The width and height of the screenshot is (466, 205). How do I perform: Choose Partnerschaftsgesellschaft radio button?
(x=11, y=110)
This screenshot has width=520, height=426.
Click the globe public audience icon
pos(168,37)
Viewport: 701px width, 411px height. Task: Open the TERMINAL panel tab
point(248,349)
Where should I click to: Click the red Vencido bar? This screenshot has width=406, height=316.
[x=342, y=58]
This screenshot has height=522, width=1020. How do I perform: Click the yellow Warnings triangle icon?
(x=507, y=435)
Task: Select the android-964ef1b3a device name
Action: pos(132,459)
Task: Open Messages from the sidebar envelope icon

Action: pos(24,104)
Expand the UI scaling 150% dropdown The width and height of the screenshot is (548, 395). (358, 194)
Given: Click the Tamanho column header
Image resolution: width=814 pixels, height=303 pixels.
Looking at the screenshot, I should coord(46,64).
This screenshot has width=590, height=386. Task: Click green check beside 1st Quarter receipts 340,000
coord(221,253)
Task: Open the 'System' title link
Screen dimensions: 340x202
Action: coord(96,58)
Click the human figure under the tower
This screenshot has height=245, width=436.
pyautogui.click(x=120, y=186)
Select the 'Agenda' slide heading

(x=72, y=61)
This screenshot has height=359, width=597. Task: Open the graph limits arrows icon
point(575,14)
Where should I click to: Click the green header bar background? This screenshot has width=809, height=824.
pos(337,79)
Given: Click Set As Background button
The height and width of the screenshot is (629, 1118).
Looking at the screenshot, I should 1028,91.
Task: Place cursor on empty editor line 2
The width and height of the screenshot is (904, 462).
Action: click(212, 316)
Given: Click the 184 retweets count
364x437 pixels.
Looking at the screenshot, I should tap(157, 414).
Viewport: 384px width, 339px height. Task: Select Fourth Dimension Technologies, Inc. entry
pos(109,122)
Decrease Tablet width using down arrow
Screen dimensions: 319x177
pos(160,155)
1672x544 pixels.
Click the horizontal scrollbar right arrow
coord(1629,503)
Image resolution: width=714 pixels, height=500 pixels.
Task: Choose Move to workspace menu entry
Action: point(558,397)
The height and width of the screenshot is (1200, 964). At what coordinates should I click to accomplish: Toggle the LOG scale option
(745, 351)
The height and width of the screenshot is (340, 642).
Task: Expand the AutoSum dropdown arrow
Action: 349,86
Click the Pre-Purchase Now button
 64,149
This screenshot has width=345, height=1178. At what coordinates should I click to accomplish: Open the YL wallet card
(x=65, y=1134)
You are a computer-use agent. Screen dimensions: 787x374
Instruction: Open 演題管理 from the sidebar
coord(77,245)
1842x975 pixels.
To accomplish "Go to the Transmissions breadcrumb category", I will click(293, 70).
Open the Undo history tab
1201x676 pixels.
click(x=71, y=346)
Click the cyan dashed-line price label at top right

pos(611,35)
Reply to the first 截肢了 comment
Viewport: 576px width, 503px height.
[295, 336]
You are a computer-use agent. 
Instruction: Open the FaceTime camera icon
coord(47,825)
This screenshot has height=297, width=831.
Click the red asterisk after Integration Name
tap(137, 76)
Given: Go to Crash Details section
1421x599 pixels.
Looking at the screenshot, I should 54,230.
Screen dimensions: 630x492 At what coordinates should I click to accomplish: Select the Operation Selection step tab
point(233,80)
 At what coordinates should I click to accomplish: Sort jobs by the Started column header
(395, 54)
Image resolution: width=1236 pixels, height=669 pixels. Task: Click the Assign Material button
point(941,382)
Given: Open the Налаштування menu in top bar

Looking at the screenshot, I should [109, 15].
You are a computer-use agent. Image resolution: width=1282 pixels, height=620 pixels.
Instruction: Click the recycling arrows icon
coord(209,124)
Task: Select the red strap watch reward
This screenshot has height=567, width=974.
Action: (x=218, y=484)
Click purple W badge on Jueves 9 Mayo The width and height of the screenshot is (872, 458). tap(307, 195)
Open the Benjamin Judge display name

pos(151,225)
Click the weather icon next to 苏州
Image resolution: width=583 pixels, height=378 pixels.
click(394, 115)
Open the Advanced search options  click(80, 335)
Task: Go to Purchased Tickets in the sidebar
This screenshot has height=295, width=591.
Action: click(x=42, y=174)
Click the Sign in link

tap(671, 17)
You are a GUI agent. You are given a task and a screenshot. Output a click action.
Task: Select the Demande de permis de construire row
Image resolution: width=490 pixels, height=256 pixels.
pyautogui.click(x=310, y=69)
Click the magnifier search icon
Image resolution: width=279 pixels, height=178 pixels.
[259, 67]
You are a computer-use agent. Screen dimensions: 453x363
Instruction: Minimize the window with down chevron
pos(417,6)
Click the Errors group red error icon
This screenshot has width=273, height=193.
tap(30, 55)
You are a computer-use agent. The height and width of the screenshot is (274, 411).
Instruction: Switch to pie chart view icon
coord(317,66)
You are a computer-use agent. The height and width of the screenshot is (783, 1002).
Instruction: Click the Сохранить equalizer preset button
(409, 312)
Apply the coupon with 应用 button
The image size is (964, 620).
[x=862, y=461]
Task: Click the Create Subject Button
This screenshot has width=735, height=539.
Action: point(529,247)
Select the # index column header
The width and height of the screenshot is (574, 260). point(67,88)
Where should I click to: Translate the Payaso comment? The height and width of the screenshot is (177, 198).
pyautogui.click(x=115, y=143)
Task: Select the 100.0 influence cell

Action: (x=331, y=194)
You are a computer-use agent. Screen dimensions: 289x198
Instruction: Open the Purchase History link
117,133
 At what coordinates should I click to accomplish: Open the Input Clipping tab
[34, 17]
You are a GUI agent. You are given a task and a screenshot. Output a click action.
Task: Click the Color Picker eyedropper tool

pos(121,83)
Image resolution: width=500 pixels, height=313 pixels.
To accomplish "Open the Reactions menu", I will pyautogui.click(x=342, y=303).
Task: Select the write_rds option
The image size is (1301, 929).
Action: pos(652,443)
————————
* _Task_:
From the records above, copy only the lines starting with the line that holds "Open the Advanced" and going on through the line that holds "is (783, 1002).", exactly as written.

* _Exercise output_:
Open the Advanced search options  click(80, 335)
Task: Go to Purchased Tickets in the sidebar
This screenshot has height=295, width=591.
Action: click(x=42, y=174)
Click the Sign in link

tap(671, 17)
You are a GUI agent. You are given a task and a screenshot. Output a click action.
Task: Select the Demande de permis de construire row
Image resolution: width=490 pixels, height=256 pixels.
pyautogui.click(x=310, y=69)
Click the magnifier search icon
Image resolution: width=279 pixels, height=178 pixels.
[259, 67]
You are a computer-use agent. Screen dimensions: 453x363
Instruction: Minimize the window with down chevron
pos(417,6)
Click the Errors group red error icon
This screenshot has width=273, height=193.
tap(30, 55)
You are a computer-use agent. The height and width of the screenshot is (274, 411).
Instruction: Switch to pie chart view icon
coord(317,66)
You are a computer-use agent. The height and width of the screenshot is (783, 1002).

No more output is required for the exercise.